Musgrove faces primary opposition from four Democrats who have raised little money and done little campaigning. On the Republican side, Barbour is up against a feisty newcomer, trial lawyer Mitch Tyner. But Barbour is largely ignoring him.

Neither Barbour nor Musgrove has released poll numbers.

Barbour - whose only previous run for office was a losing 1982 race against longtime Democratic Sen. John C. Stennis - has been criticizing Mississippi's budget problems and its loss of manufacturing jobs.

Musgrove says Mississippi has fared better than most states in a weak national economy, and he brags about the recent opening of a Nissan auto plant that eventually will employ more than 5,300 workers. He also points to a teacher pay raise plan passed under his watch, designed to move Mississippi off the bottom in the national teacher salary rankings.

"I think the people deserve more than simply sound bites or someone who is long on problems and short on solutions," Musgrove said.

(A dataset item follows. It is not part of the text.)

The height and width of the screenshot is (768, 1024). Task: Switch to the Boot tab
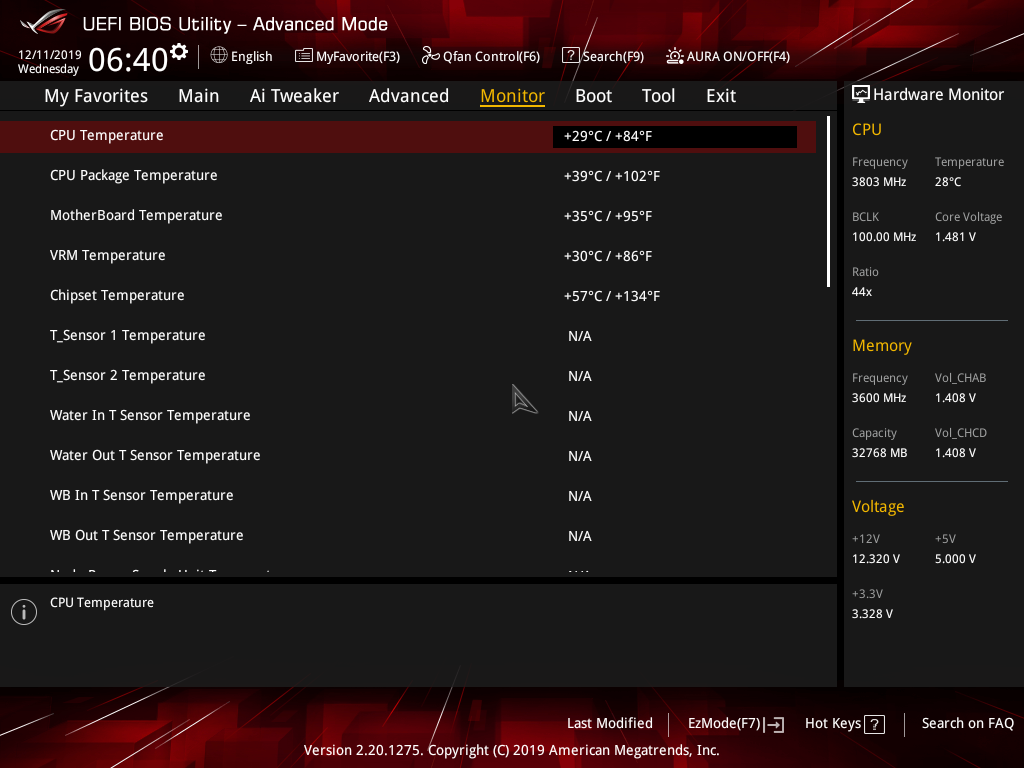[x=593, y=95]
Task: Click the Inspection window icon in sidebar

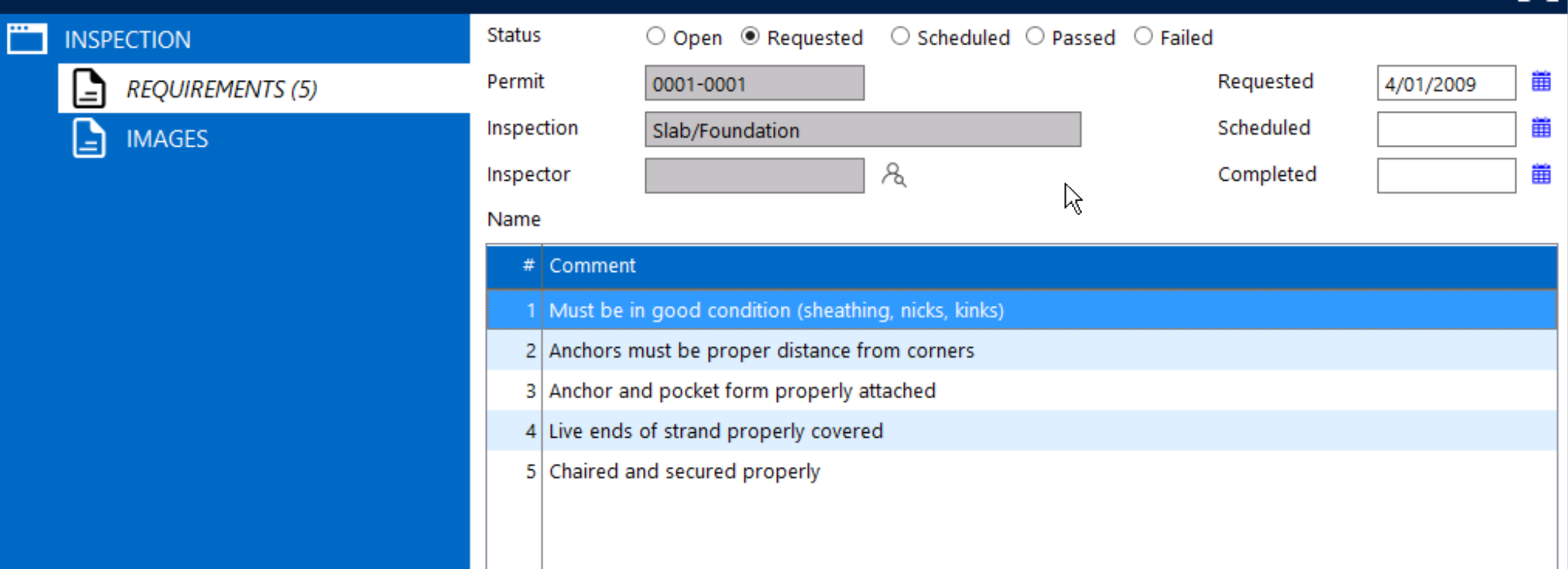Action: tap(27, 39)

The race is shaping up as the most expensive gubernatorial campaign in state history. Through the end of June, Barbour had raised nearly $3.9-million, compared with $4.8-million for Musgrove.

Barbour has brought in heavy ammunition from Washington in the form of Vice President Dick Cheney and hopes to get President Bush to help, too. Musgrove's donor list has some famous names - actor Morgan Freeman, who lives in Mississippi, gave $50,000.

Barbour's Beltway background is sure to become an issue.

John Paul Gates, an independent Rosedale councilman, said some Mississippians see Barbour as an outsider.

"The ones who care about a community, stay in a community," Gates said. "I don't think he understands the problems because he hasn't been in the small towns like Rosedale."

But Barbour notes that during his time in Washington - as political director for the Reagan White House, RNC chairman from 1993 to 1997 and as head of a lobbying firm whose clients included Microsoft and Lockheed Martin - he and his wife maintained a home in Yazoo City on the edge of the Delta.

Ellen Jernigan, a GOP alderwoman in Hernando, said she believes he will use his Washington contacts to help the state.

"Some people say he's a fat lobbyist," Jernigan said. "Well, he was successful in doing what he did."

Family values could also emerge as an issue: Musgrove and his wife of 24 years were divorced in 2001. That is a sore spot among some voters in this Bible Belt state. Barbour's wife, Marsha, makes frequent campaign appearances with her husband.